Tuesday, August 3, 2010
Recently I had one of the worst days of my life, I had to make a painfully hard decision to euthanize my gorgeous F1, Aziza.
Aziza had been "off" for some time, but I'd put it down to growing pains as she was growing fast (she was close to Baz's height) but excessively thin. She was a fussy eater, but I adapted and warmed her rabbit (a specific brand was required) and offered it multiple times a day. I just felt if I could get her eating all would be well. She seemed okay still, although not high in energy she was still playing and cuddling.

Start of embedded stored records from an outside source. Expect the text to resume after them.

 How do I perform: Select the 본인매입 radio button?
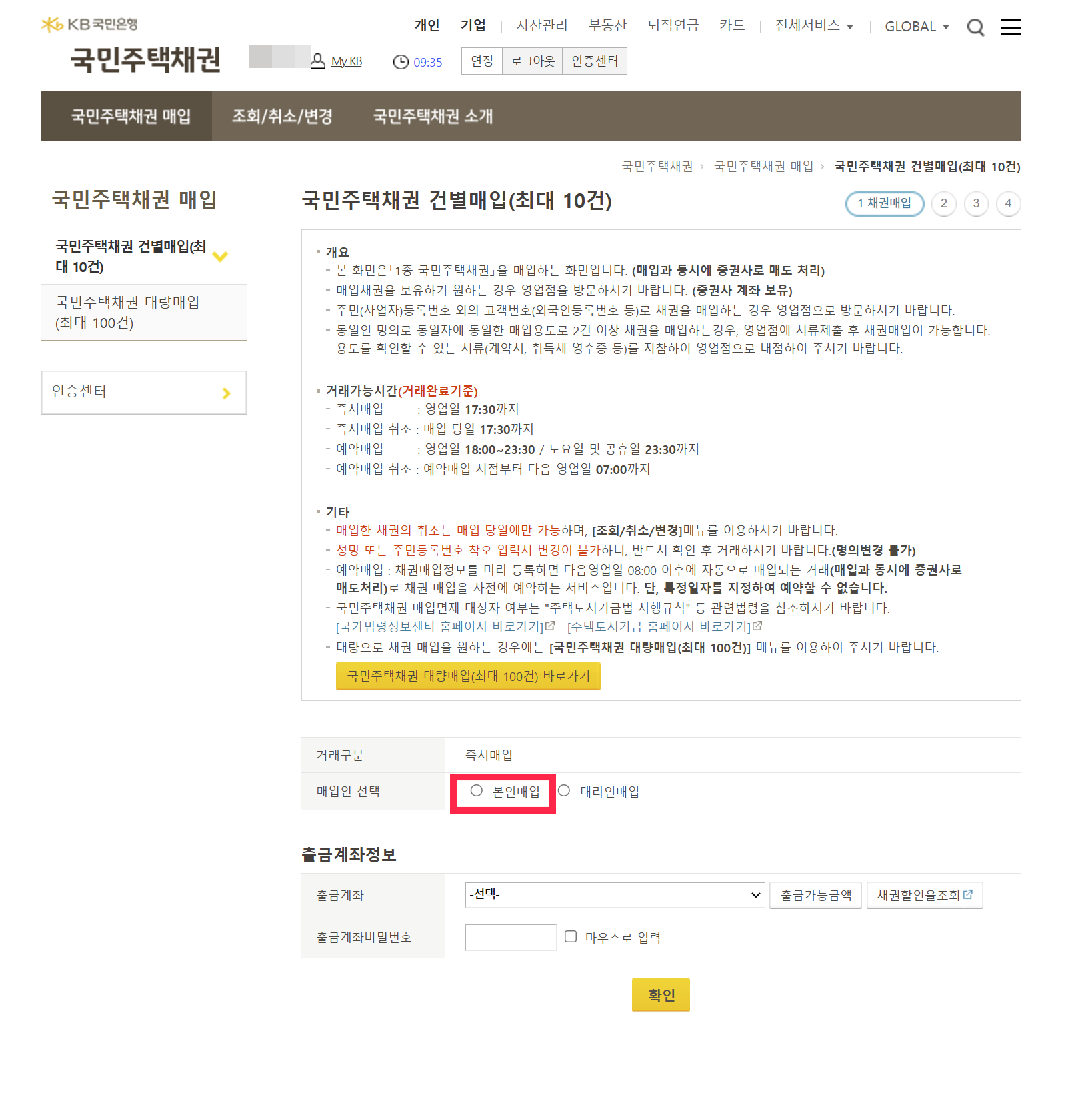pyautogui.click(x=476, y=790)
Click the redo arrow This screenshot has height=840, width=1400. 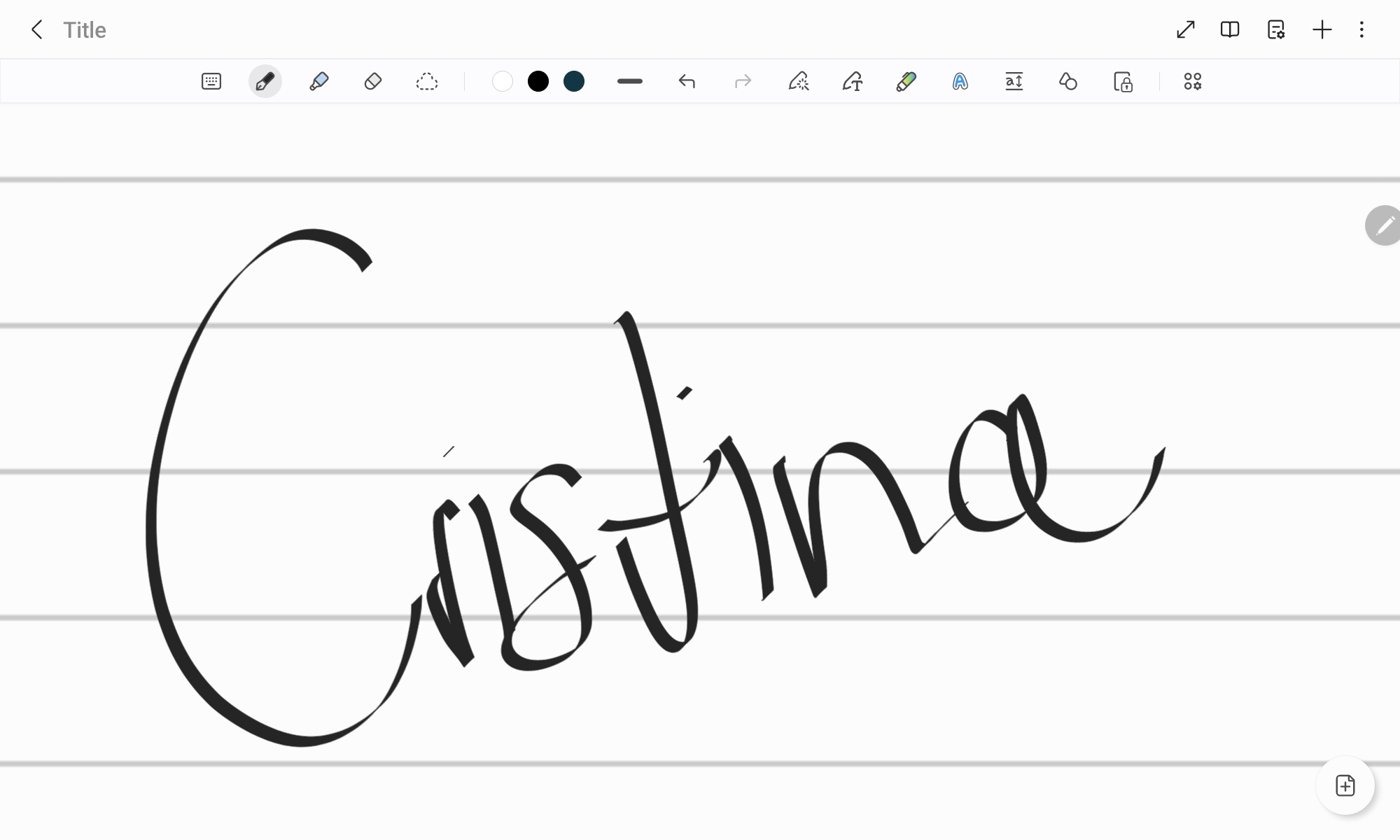click(743, 81)
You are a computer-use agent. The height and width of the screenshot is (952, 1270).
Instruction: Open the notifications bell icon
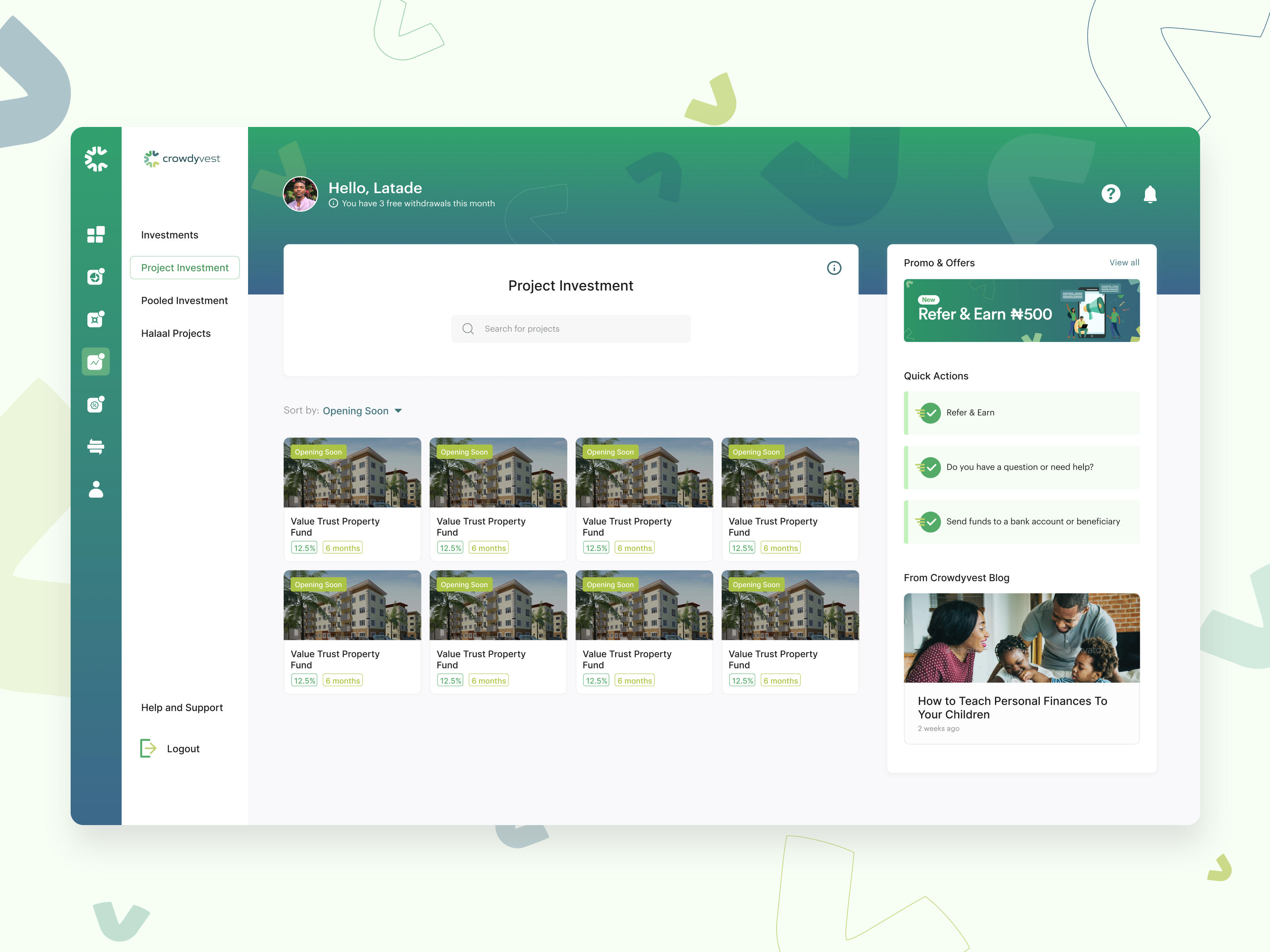1149,194
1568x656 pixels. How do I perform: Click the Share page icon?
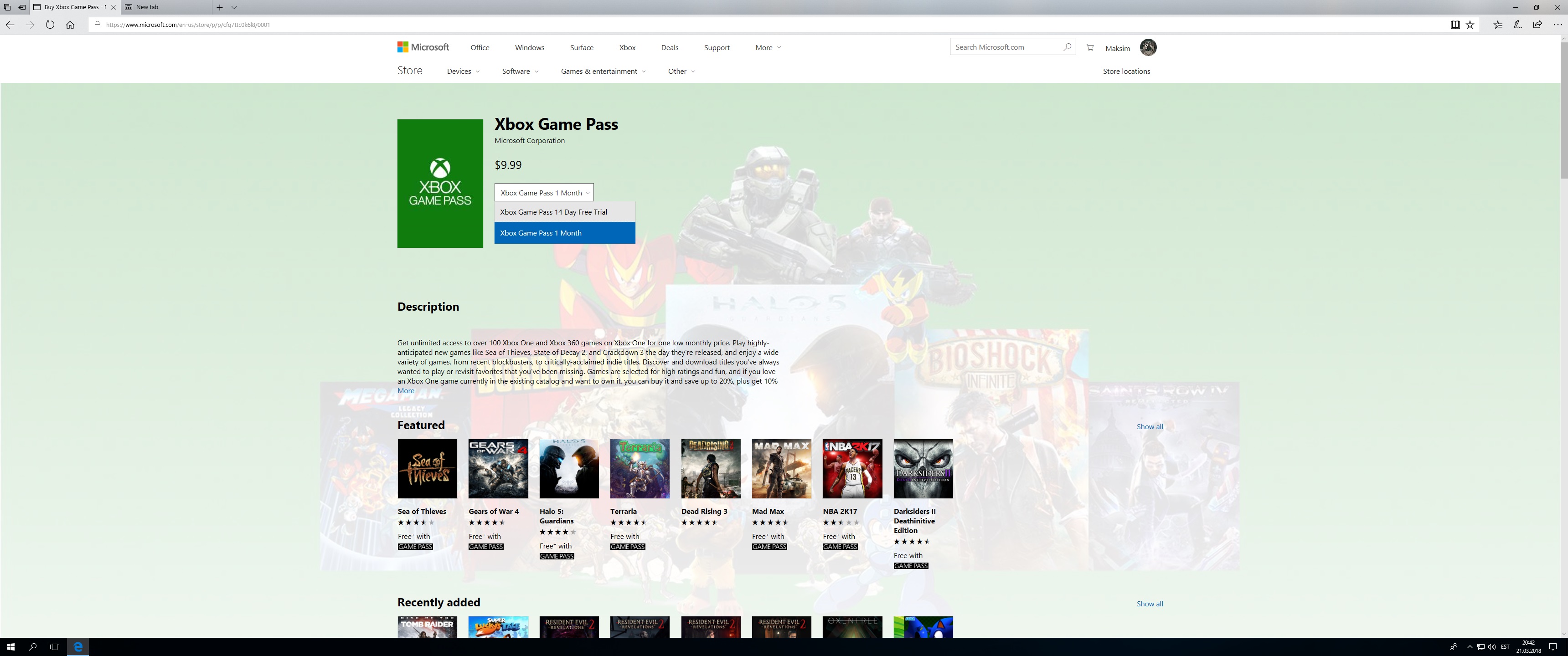pos(1537,25)
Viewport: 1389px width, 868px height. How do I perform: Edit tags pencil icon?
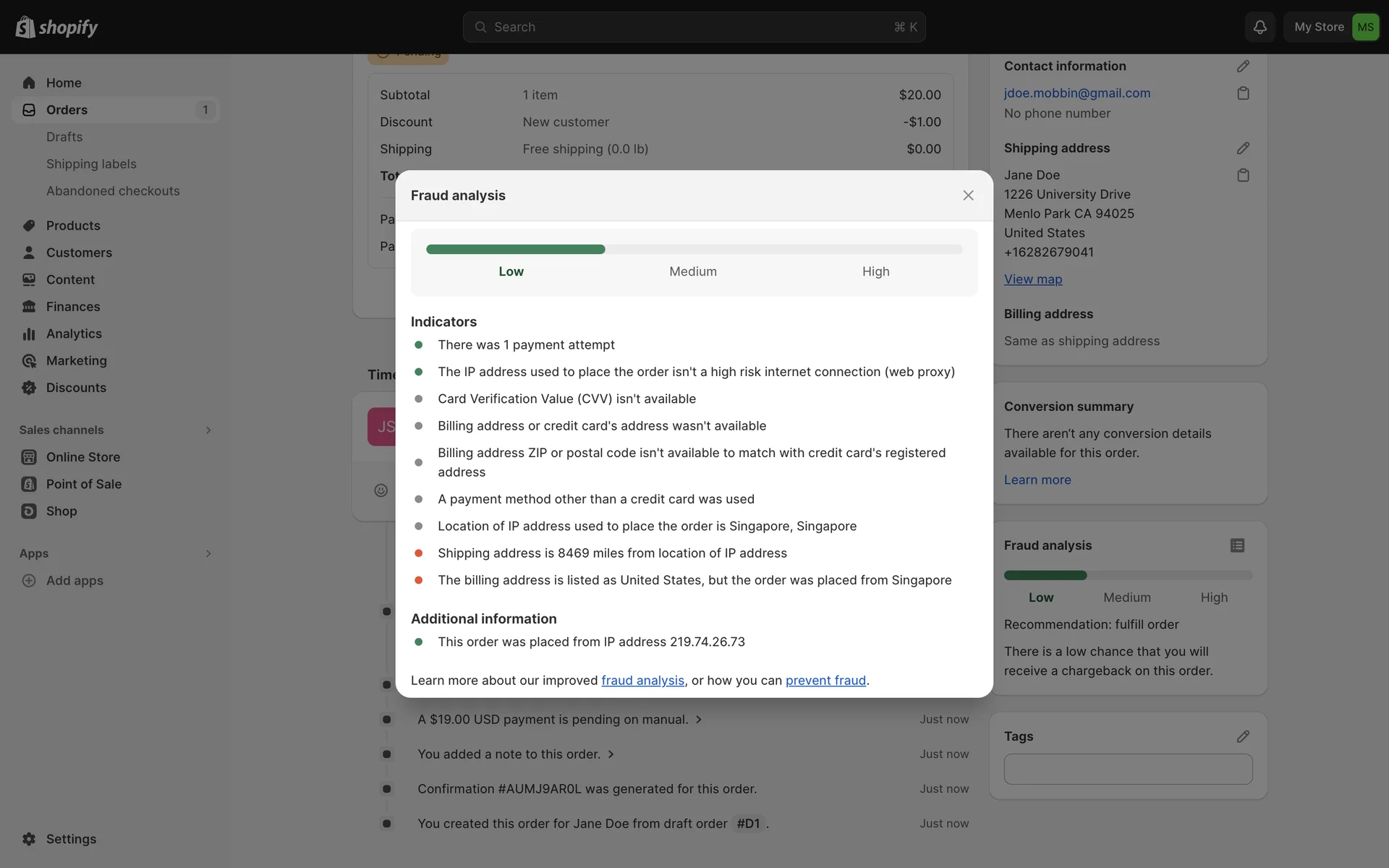(x=1243, y=736)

She had a vet appointment for the Monday, I wanted to do bloodwork and talk about stimulating her appetite, still not suspecting anything really wrong as she WAS eating a little, and drinking and no fever, puking or diarrhea to concern me. But on Saturday she really crashed, she wobbled when she tried to headbutt me. I ran her to the emergency vet and spent a few thousand on testing. Fluids did not cure the head bobbing, which I had assumed was dehydration. Her bloodwork was grim, the vet started saying dry FIP. Normally when a vet says FIP I am cynical, it's a standard response of many vets to a purebred cat looking ill. But this vet was well-informed, once she knew that I understanded the testing etc we had a good discussion on why it might be that and what other things it could be. She lost her kitten to dry FIP last year, she was very sensitive and caring.
The initial inhouse lab work came back that night, all blood testing indicated dry FIP as the most likely cause. Ultrasound showed that her kidneys and spleen were packing it in, they took biopies to look for lymphoma but it wasn't that. The internal medicine specialist was consulted (he was one of the specialists that saved my Millie Mousie some years back) and he sadly couldn't find an alternate diagnosis that fit the clinical picture. As the tests came back, the evidence just pointed only to dry FIP.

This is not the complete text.